Millions of Farmers Use Human Waste as Fertilizer

August 25, 2008 05:59 AM
by Isabel Cowles
More than 200 million farmers use raw sewage as fertilizer to save money, increase crop yields and improve irrigation.
Due to water shortages and rising costs of fertilizer, approximately 200 million farmers in Asia, Africa and Latin America use untreated human wastewater on grain and vegetable fields.
According to a report published by the International Water Management Institution (IWMI), “Even in areas where other water sources exist, small farmers often prefer wastewater because its high nutrient content reduces or even eliminates the need for expensive chemical fertilizers.” Wastewater sludge contains the same nutrients as commercial fertilizers: nitrogen, phosphorous, and potassium.
But the use of wastewater poses serious health threats: “farmers risk absorbing disease-causing bacteria, as do consumers who eat the produce raw and unwashed,” National Geographic reports. “Nearly 2.2 million people die each year because of diarrhea-related diseases, including cholera, according to World Health Organization (WHO) statistics. More than 80 percent of those cases can be attributed to contact with contaminated water and a lack of proper sanitation.”
Nevertheless, WHO water health expert James Bartram says that it would be unrealistic to prohibit the practice: “Overly strict standards often fail. We need to accept that across much of the planet, waste with little or no treatment will be applied to agriculture for good reason,” he says.

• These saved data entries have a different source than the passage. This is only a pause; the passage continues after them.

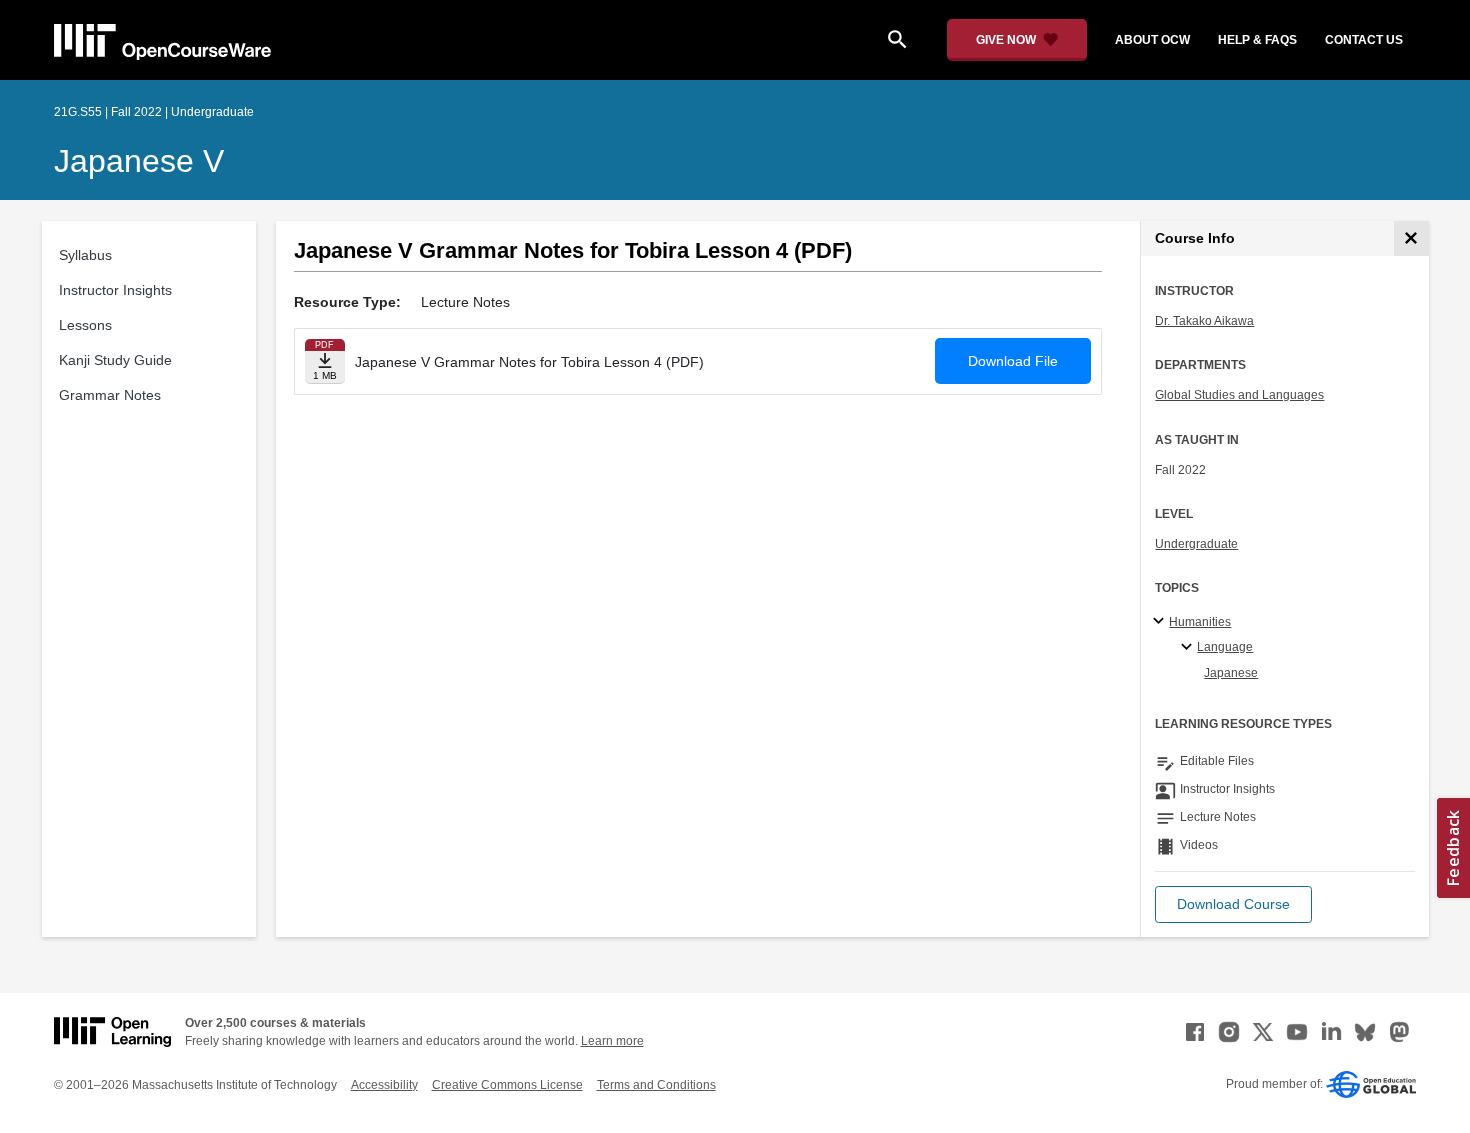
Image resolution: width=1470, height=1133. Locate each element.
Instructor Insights (115, 290)
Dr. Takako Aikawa (1204, 321)
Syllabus (85, 255)
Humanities (1200, 622)
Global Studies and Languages (1239, 395)
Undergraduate (1196, 544)
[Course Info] (1411, 238)
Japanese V (139, 161)
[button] (1233, 904)
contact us (1364, 40)
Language (1225, 647)
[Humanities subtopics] (1161, 622)
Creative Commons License (507, 1085)
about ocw (1152, 40)
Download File (1013, 361)
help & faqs (1257, 40)
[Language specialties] (1189, 648)
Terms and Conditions (656, 1085)
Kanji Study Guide (115, 360)
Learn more (612, 1041)
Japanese (1231, 673)
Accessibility (384, 1085)
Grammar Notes (110, 395)
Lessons (85, 325)
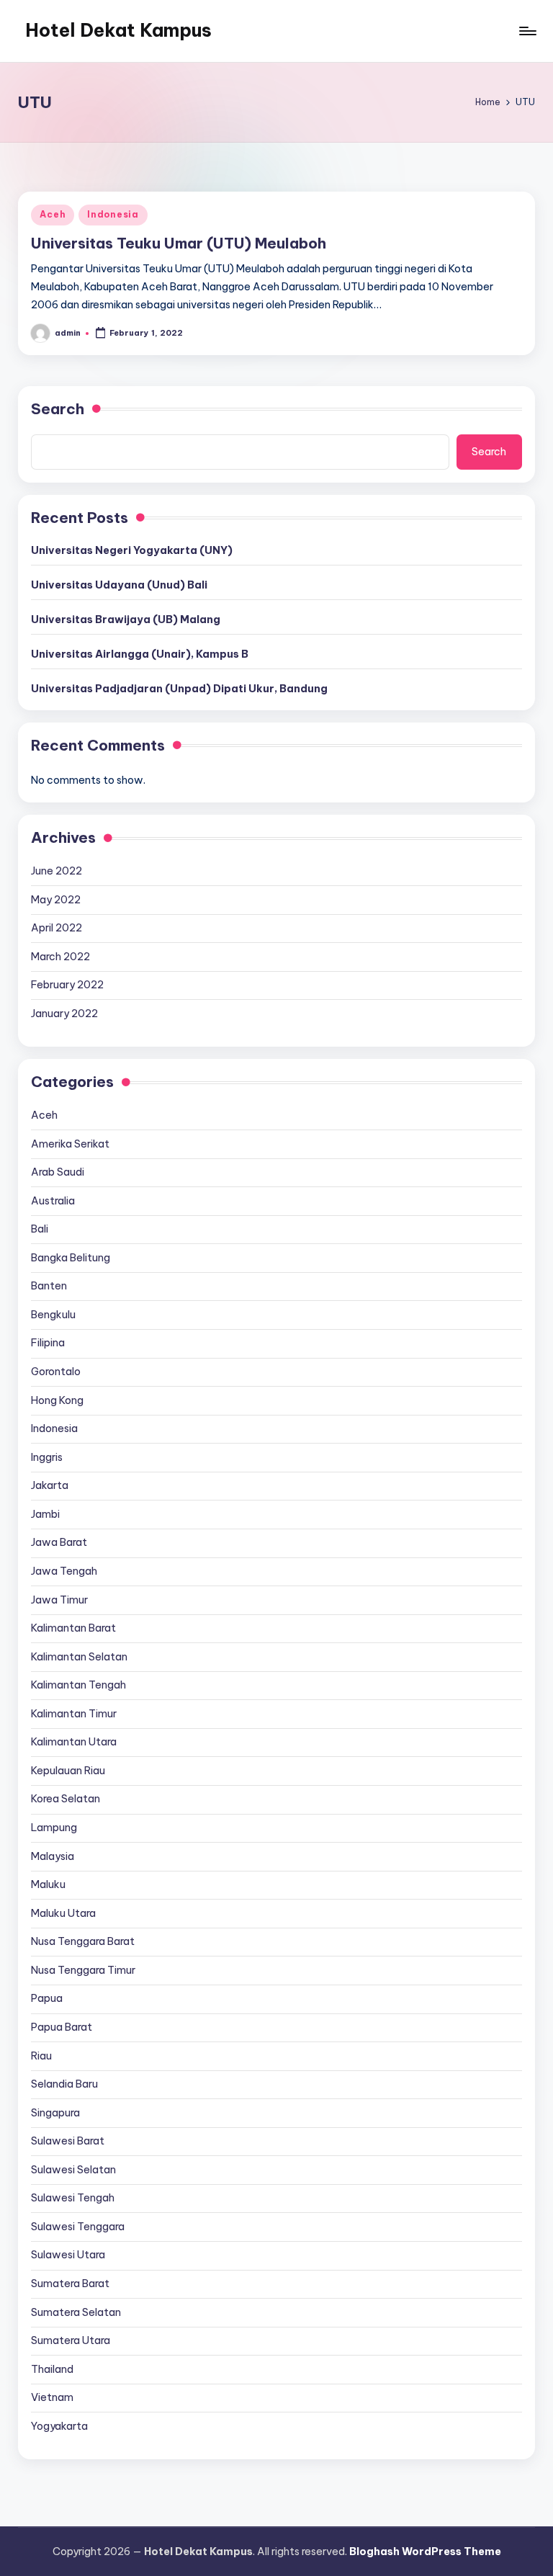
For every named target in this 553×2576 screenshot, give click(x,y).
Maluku (48, 1884)
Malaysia (52, 1856)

Volume 3 of the WHO’s 2006 guidelines for the safe use of wastewater notes that “Excreta and wastewater use schemes, if properly planned and managed, can have a positive environmental impact, as well as produce fish and plants.”
Although the use of human wastewater does not generally occur in developed countries, farmers across the United States have increasingly returned to manure as an alternative to chemical fertilizer.  A 2007 article in USA Today reported that the cost of nitrogen fertilizer “has more than doubled in the past four years, in part because of the rising cost of natural gas needed to make it.”